Utang pemerintah pusat hingga akhir Juli 2017 mencapai Rp 3.779,98 triliun. Jumlah tersebut naik Rp 73,47 triliun dibanding posisi Rp 3.706,52 triliun sampai dengan Juni lalu.

Dari keterangan resmi Direktorat Jenderal Pengelolaan Pembiayaan dan Risiko (DJPPR) Kementerian Keuangan, Jakarta, Jumat (18/8/2017), utang senilai Rp 3.779,98 triliun, terdiri dari Surat Berharga Negara (SBN) sebesar Rp 3.045,0 triliun (80,6 persen) dan pinjaman sebesar Rp 734,98 triliun (19,4 persen).

"Penambahan utang neto selama Juli 2017 adalah sebesar Rp 73,47 triliun," kata Direktur Jenderal PPR, Robert Pakpahan.

Kenaikan utang sebesar Rp 73,47 triliun, berasal dari penerbitan SBN (neto) sebesar Rp 65,50 triliun dan penarikan pinjaman (neto) sebesar Rp 7,96 triliun.

Jika dilihat total outstanding utang senilai Rp 3.779,98 triliun sampai dengan bulan ketujuh ini setara dengan rasio 28,1 persen terhadap Produk Domestik Bruto (PDB). Jumlah tersebut masih jauh dari batas toleransi dalam aturan internasional sebesar 60 persen dari PDB.

Sementara untuk memenuhi pembiayaan Anggaran Pendapatan dan Belanja Negara (APBN), pemerintah menambah utang neto sebesar Rp 264,52 triliun sepanjang Januari-Juli 2017. Berasal dari kenaikan SBN sebesar Rp 264,39 triliun dan penarikan pinjaman sebesar Rp 0,13 triliun.
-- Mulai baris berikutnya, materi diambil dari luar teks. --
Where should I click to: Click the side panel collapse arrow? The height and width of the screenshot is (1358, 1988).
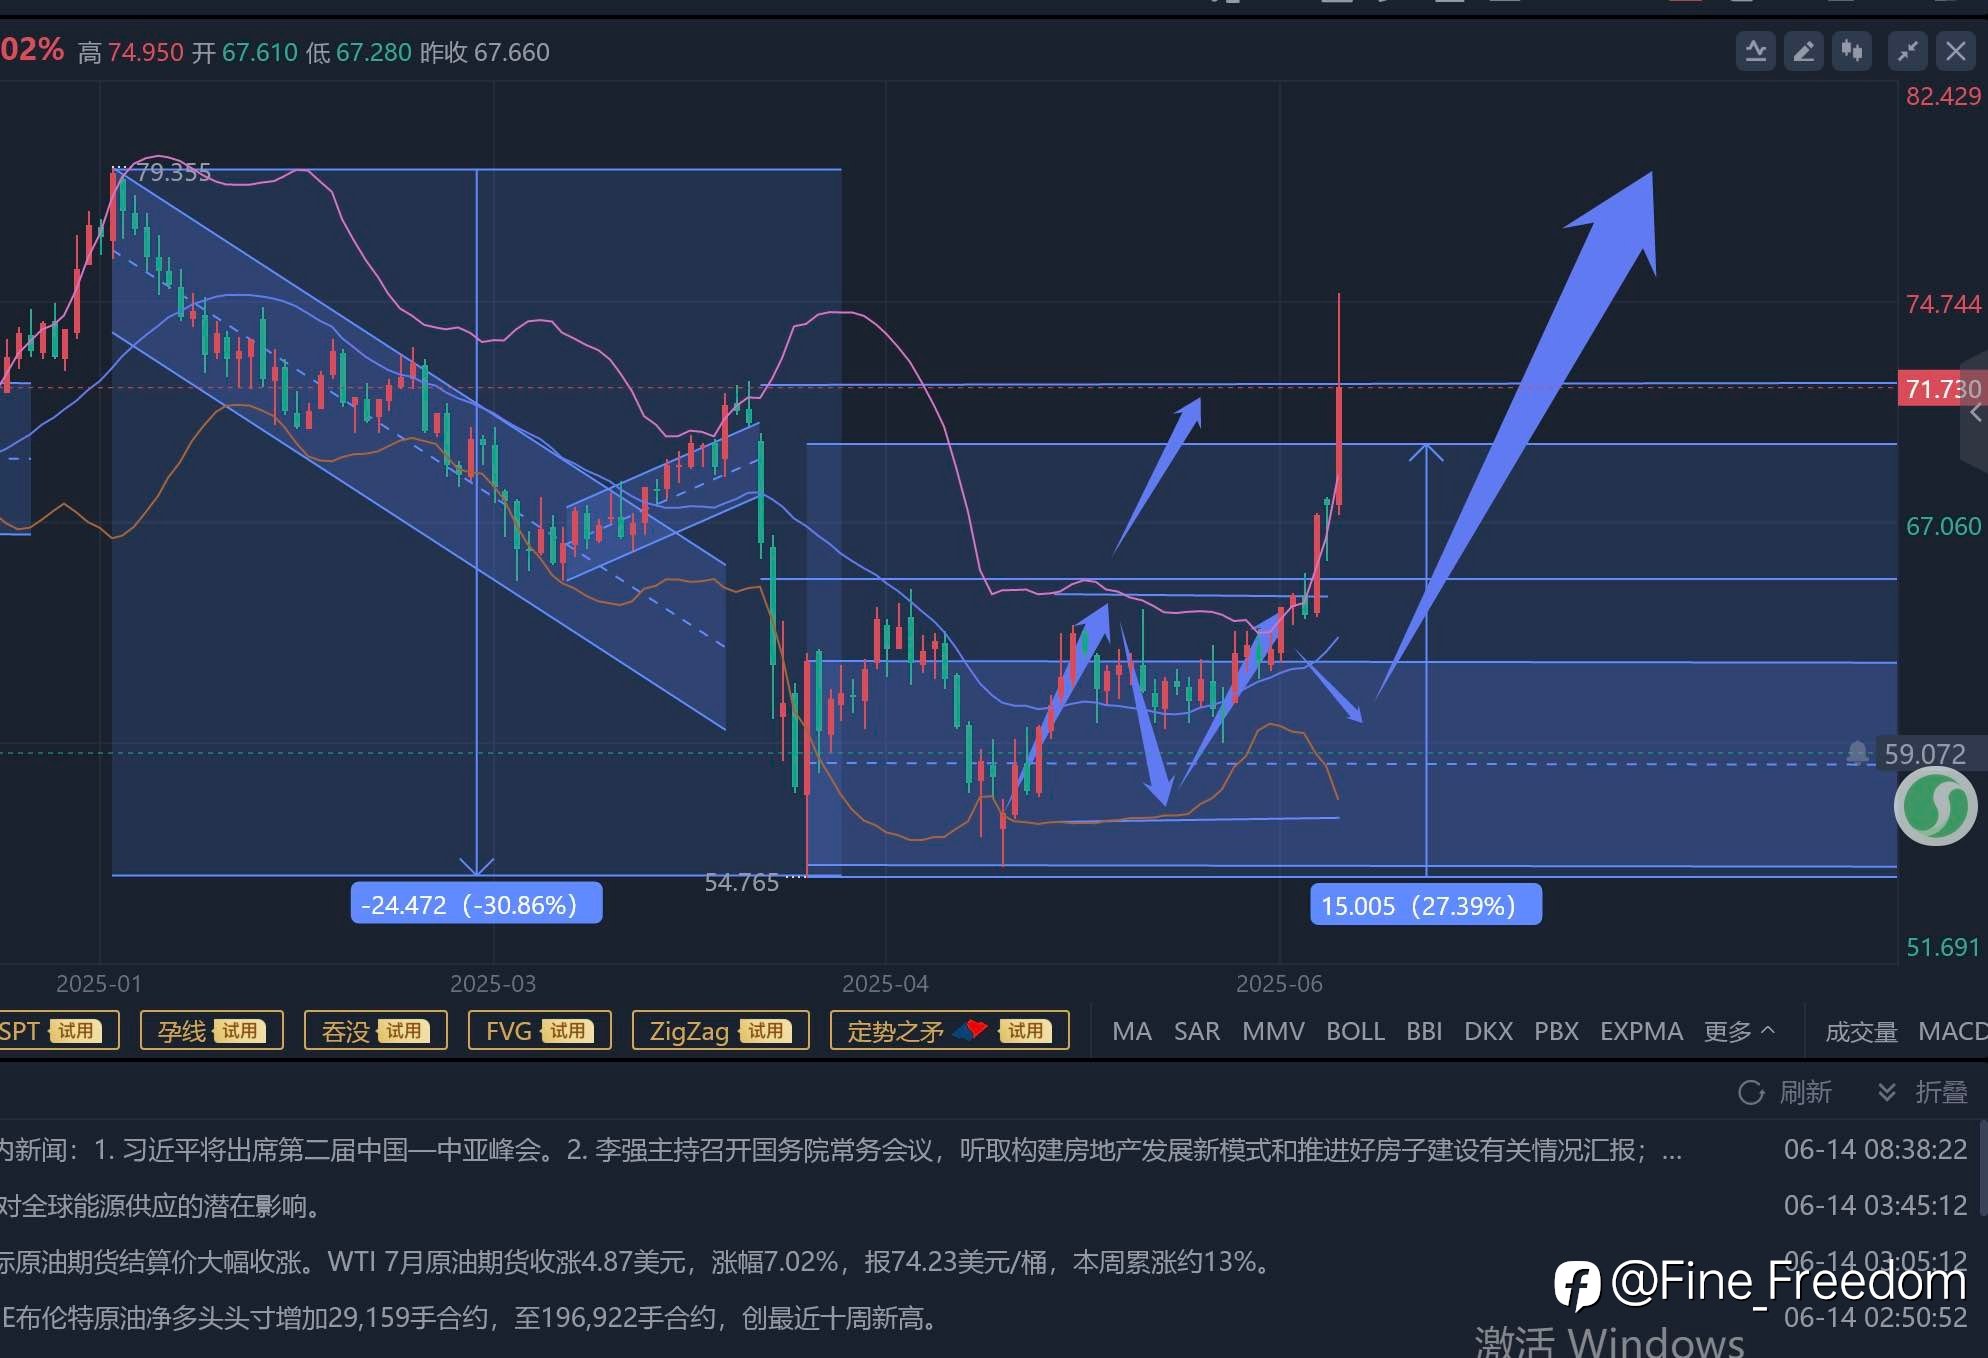click(1975, 412)

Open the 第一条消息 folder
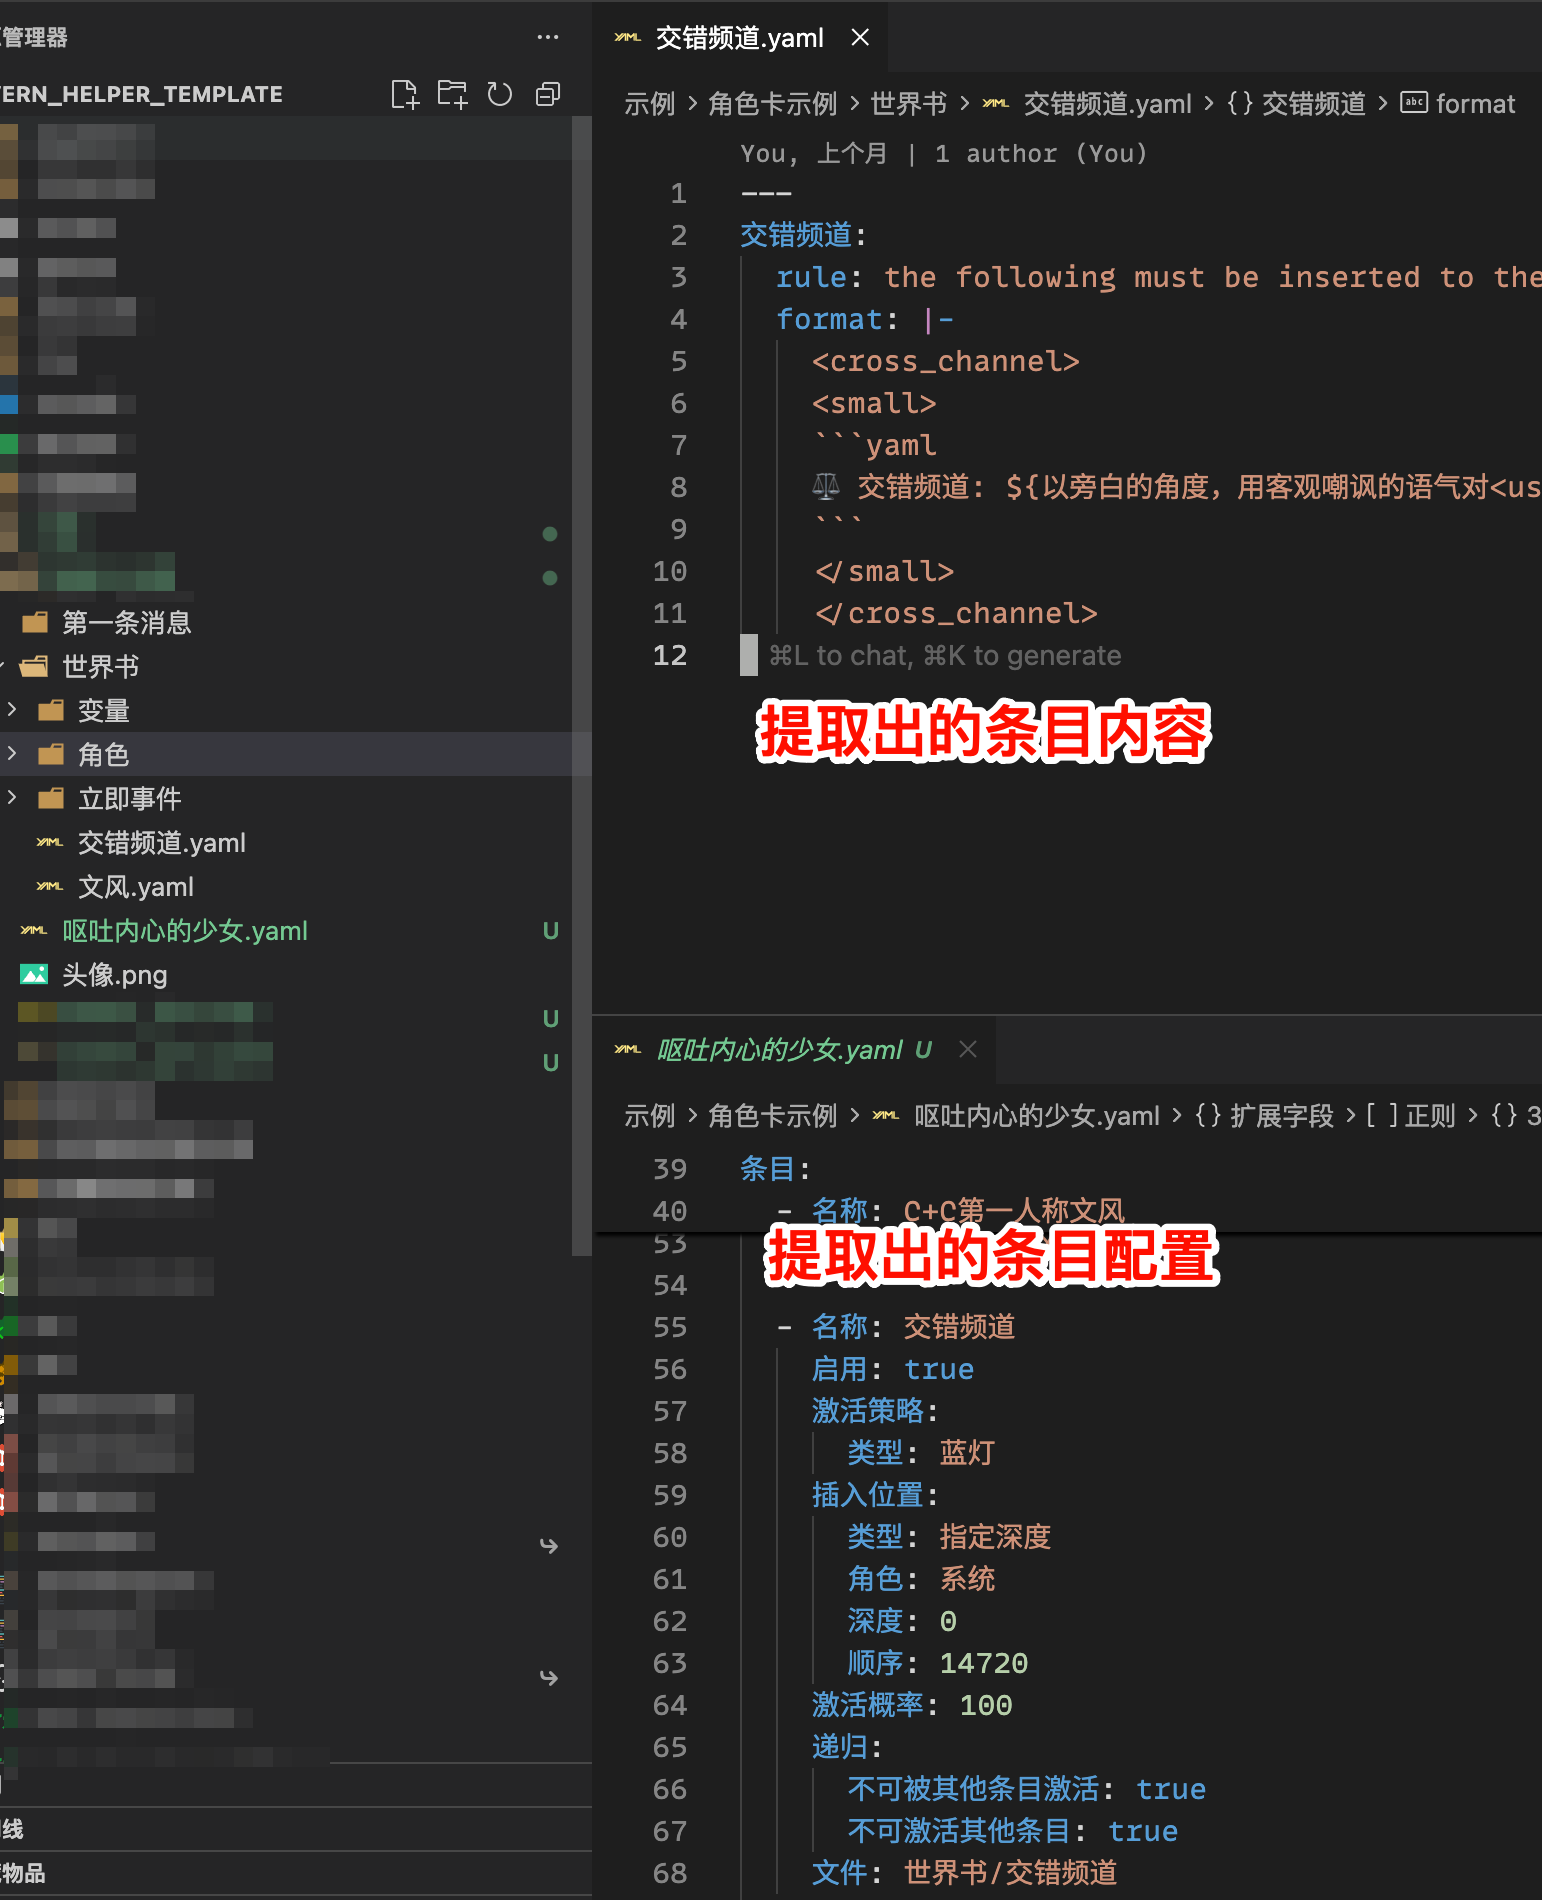pos(126,623)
"Tambahan pembiayaan utang memungkinkan kenaikan belanja produktif di bidang pendidikan, infrastruktur, kesehatan, transfer ke daerah dan dana desa, serta belanja sosial," Robert mengatakan.

Utang pemerintah, terutama yang berasal dari pinjaman diarahkan untuk pembiayaan proyek yang dilaksanakan beberapa Kementerian/Lembaga (K/L).